Exercise prompt: Transcribe the data exactly. Leave nothing out.

______________________________

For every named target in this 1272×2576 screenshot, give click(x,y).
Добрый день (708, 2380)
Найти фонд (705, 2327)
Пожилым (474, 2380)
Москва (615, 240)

______________________________

Solution for this exercise:
For every named target in this 1272×2576 screenshot, give click(x,y).
Добрый день (708, 2380)
Найти фонд (705, 2327)
Пожилым (474, 2380)
Москва (615, 240)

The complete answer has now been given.